* _WORK ORDER 1_: According to the passage on Christi Shaw's departure from Novartis, how much did Cosentyx bring in during the first quarter?
* _WORK ORDER 2_: Reproduce the stretch of the Novartis passage from "Novartis ($NVS) also" through "Biopharma last fall.", word for word.

* _PASSAGE SHOWN_:
┌──
Novartis will see a changing of the guard in the U.S. next week. Christi Shaw, who has headed up the Swiss drugmaker’s U.S. operations since April 2014, is stepping down for personal and family reasons, to be replaced by two current Novartis execs.
Shaw “has made a personal decision to leave Novartis and has chosen to step away from her career,” the company said in an emailed statement, thanking Shaw for her “inspirational leadership” and passion for the job.
Novartis ($NVS) also credited Shaw with the fast uptake of its new psoriasis med Cosentyx, which has quickly outpaced the company’s own expectations. The drug’s rollout is “one of the most successful launches in the industry to date,” the company said. Approved in January 2015, the drug brought in $176 million in the first quarter.
As one of the highest-ranking women in Big Pharma, Shaw was widely viewed as a mentor for other women and as an advocate for female employees at the company. She was featured in Working Mother magazine and was one of FierceBiotech’s Top Women in Biopharma last fall.
└──
Pixel coordinate grounding data:
┌──
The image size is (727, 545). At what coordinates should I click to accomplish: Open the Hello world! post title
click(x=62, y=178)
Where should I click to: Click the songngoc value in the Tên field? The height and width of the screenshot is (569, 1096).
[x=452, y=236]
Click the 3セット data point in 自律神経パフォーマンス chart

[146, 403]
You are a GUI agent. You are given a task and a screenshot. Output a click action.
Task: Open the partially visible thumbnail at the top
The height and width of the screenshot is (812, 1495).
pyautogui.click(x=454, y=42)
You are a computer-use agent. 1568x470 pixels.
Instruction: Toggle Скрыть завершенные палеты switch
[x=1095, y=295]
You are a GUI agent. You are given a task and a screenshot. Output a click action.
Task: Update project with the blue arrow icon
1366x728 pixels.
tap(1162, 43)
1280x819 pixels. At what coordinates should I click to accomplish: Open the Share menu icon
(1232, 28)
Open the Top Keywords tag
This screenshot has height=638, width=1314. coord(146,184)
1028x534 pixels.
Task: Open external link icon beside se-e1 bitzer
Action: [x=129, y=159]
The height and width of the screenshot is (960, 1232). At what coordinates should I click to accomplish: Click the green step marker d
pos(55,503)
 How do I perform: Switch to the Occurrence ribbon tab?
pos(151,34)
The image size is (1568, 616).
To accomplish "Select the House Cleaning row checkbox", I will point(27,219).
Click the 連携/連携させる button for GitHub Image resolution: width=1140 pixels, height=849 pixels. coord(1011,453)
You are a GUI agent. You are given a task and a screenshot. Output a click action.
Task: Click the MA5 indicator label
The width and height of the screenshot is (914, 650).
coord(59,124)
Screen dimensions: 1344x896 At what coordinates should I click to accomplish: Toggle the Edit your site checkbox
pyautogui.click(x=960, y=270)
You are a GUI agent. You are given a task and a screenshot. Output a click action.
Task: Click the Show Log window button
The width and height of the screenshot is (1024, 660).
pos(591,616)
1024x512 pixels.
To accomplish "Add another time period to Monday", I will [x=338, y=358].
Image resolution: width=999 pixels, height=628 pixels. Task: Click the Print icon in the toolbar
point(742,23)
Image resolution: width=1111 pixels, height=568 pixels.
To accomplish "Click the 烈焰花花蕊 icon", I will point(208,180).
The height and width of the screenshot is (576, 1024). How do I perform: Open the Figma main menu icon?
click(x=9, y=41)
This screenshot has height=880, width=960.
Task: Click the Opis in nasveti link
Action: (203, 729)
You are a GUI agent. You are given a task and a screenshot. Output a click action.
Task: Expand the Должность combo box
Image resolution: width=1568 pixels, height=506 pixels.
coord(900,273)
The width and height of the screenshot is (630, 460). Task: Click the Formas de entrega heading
└──
* _RESPONSE BOX 1_: $176 million.

* _RESPONSE BOX 2_:
Novartis ($NVS) also credited Shaw with the fast uptake of its new psoriasis med Cosentyx, which has quickly outpaced the company’s own expectations. The drug’s rollout is “one of the most successful launches in the industry to date,” the company said. Approved in January 2015, the drug brought in $176 million in the first quarter.
As one of the highest-ranking women in Big Pharma, Shaw was widely viewed as a mentor for other women and as an advocate for female employees at the company. She was featured in Working Mother magazine and was one of FierceBiotech’s Top Women in Biopharma last fall.